- Problem to solve
Lines in the listing below containing the string "sidebar" are to be identified and copied.

- Available data
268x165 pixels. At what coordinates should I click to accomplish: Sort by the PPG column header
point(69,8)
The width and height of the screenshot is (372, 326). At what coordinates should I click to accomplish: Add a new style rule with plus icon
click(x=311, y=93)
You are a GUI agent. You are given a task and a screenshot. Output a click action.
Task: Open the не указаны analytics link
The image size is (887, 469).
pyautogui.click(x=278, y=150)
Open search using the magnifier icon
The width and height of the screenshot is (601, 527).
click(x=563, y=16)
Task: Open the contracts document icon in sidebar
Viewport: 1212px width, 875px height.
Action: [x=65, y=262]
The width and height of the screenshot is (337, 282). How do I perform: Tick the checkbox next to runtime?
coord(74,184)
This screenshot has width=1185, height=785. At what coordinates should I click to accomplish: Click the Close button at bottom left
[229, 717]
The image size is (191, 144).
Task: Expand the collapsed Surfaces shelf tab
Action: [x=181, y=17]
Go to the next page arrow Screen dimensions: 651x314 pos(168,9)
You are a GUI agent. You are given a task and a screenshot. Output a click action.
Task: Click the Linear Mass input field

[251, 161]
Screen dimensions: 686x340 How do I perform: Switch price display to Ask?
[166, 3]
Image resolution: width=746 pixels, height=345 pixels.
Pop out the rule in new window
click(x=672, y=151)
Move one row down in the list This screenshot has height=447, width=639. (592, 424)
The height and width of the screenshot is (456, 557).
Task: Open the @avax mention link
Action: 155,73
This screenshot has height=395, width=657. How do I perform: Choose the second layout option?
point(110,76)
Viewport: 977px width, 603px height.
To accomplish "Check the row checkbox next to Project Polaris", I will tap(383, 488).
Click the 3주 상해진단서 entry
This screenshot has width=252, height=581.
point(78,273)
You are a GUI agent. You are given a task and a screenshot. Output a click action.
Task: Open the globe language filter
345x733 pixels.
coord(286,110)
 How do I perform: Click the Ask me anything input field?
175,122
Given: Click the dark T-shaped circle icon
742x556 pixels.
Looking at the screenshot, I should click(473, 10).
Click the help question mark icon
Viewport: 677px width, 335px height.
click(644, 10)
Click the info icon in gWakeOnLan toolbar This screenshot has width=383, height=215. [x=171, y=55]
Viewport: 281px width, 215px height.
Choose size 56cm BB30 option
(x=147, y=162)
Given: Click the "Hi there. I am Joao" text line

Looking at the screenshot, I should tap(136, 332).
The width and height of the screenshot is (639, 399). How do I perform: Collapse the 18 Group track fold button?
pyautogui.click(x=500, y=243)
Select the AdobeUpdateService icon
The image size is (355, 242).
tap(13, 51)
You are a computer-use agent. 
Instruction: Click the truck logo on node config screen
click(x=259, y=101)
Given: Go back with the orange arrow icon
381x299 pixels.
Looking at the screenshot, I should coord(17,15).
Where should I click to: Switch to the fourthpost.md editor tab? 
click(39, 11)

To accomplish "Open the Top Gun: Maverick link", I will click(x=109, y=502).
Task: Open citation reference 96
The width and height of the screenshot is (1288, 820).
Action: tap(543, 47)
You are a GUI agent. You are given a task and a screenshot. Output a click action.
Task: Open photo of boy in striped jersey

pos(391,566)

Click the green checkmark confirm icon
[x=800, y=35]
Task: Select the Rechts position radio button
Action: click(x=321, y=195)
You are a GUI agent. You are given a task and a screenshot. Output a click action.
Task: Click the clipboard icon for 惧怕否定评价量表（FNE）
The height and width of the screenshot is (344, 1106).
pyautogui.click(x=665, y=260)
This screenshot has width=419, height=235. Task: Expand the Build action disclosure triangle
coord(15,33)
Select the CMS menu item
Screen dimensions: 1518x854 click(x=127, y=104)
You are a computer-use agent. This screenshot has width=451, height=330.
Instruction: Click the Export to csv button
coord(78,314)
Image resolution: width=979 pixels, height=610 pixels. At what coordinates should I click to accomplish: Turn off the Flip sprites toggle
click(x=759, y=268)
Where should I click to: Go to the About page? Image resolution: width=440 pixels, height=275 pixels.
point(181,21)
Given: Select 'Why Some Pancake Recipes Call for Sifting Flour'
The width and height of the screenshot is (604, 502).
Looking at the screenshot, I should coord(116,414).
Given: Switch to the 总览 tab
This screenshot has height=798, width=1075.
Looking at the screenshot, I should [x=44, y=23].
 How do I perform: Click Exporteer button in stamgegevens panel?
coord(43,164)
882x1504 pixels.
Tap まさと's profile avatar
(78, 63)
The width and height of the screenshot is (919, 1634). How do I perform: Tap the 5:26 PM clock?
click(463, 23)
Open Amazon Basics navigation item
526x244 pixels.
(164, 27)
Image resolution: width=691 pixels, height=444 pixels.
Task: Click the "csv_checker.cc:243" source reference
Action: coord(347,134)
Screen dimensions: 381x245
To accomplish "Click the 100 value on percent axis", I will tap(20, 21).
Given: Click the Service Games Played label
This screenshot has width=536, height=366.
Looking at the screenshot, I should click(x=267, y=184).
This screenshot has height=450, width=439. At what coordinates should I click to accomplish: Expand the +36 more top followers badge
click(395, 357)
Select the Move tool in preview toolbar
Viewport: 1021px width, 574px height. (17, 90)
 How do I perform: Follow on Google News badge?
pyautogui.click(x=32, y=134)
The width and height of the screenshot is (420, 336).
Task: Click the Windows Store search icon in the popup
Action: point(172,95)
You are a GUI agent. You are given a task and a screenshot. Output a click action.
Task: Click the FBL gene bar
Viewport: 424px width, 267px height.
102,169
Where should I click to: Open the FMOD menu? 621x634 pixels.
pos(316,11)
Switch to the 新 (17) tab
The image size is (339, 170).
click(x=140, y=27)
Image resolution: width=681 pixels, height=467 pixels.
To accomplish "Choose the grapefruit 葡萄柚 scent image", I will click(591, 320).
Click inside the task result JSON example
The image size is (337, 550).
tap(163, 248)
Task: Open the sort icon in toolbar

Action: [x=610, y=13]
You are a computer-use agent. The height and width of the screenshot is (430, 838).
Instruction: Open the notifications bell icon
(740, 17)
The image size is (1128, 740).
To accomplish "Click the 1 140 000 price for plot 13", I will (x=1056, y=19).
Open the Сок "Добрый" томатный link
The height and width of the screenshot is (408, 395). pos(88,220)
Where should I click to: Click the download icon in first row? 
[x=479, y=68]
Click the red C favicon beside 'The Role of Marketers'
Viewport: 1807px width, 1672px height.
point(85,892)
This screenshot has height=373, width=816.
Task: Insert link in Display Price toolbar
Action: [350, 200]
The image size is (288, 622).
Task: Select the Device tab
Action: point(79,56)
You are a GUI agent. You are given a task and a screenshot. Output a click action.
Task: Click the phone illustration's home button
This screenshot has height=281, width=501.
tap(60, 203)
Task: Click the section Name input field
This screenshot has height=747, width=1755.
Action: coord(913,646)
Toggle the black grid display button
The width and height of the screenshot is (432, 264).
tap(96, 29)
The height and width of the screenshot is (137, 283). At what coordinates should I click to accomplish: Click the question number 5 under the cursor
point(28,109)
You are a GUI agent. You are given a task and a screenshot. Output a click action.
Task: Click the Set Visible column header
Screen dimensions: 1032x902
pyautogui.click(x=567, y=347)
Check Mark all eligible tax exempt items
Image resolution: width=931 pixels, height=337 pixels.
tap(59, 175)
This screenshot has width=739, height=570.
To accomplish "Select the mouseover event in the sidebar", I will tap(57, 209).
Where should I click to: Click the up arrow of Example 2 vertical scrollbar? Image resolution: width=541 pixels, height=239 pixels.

- Reply
Task: Open the contracts document icon in sidebar
To accomplish "Select the mouseover event in the sidebar", I will tap(57, 209).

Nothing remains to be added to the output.